• **Stated problem**: Swap each "Instruction" in the lines below for "Command", keeping everything else the same.

━━ Records provided

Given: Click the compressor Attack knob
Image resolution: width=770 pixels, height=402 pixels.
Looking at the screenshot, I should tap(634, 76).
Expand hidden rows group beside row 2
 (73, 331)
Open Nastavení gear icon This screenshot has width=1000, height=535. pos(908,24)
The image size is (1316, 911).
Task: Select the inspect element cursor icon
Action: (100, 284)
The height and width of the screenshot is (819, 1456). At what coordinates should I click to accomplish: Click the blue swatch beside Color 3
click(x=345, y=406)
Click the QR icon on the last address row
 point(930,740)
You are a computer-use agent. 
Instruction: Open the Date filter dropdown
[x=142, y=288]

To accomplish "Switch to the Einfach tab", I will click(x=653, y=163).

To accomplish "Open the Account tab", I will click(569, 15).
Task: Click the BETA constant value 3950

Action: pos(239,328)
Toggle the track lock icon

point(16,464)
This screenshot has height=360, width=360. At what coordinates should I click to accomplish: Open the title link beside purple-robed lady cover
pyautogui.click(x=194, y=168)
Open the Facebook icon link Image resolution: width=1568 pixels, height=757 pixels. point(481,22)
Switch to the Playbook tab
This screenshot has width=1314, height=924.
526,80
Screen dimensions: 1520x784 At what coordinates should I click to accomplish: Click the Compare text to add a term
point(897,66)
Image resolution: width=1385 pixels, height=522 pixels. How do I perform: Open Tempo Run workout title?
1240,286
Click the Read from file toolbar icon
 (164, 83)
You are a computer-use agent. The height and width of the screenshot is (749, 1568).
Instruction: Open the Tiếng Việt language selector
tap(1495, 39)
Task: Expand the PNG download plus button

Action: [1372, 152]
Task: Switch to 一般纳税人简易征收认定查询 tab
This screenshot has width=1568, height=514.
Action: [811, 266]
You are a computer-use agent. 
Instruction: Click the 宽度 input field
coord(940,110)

━━━━

• **Expected output**:
Given: Click the compressor Attack knob
Image resolution: width=770 pixels, height=402 pixels.
Looking at the screenshot, I should tap(634, 76).
Expand hidden rows group beside row 2
 (73, 331)
Open Nastavení gear icon This screenshot has width=1000, height=535. pos(908,24)
The image size is (1316, 911).
Task: Select the inspect element cursor icon
Action: (100, 284)
The height and width of the screenshot is (819, 1456). At what coordinates should I click to accomplish: Click the blue swatch beside Color 3
click(x=345, y=406)
Click the QR icon on the last address row
 point(930,740)
You are a computer-use agent. 
Command: Open the Date filter dropdown
[x=142, y=288]

To accomplish "Switch to the Einfach tab", I will click(x=653, y=163).

To accomplish "Open the Account tab", I will click(569, 15).
Task: Click the BETA constant value 3950

Action: pos(239,328)
Toggle the track lock icon

point(16,464)
This screenshot has height=360, width=360. At what coordinates should I click to accomplish: Open the title link beside purple-robed lady cover
pyautogui.click(x=194, y=168)
Open the Facebook icon link Image resolution: width=1568 pixels, height=757 pixels. point(481,22)
Switch to the Playbook tab
This screenshot has width=1314, height=924.
526,80
Screen dimensions: 1520x784 At what coordinates should I click to accomplish: Click the Compare text to add a term
point(897,66)
Image resolution: width=1385 pixels, height=522 pixels. How do I perform: Open Tempo Run workout title?
1240,286
Click the Read from file toolbar icon
 (164, 83)
You are a computer-use agent. The height and width of the screenshot is (749, 1568).
Command: Open the Tiếng Việt language selector
tap(1495, 39)
Task: Expand the PNG download plus button

Action: [1372, 152]
Task: Switch to 一般纳税人简易征收认定查询 tab
This screenshot has width=1568, height=514.
Action: [811, 266]
You are a computer-use agent. 
Command: Click the 宽度 input field
coord(940,110)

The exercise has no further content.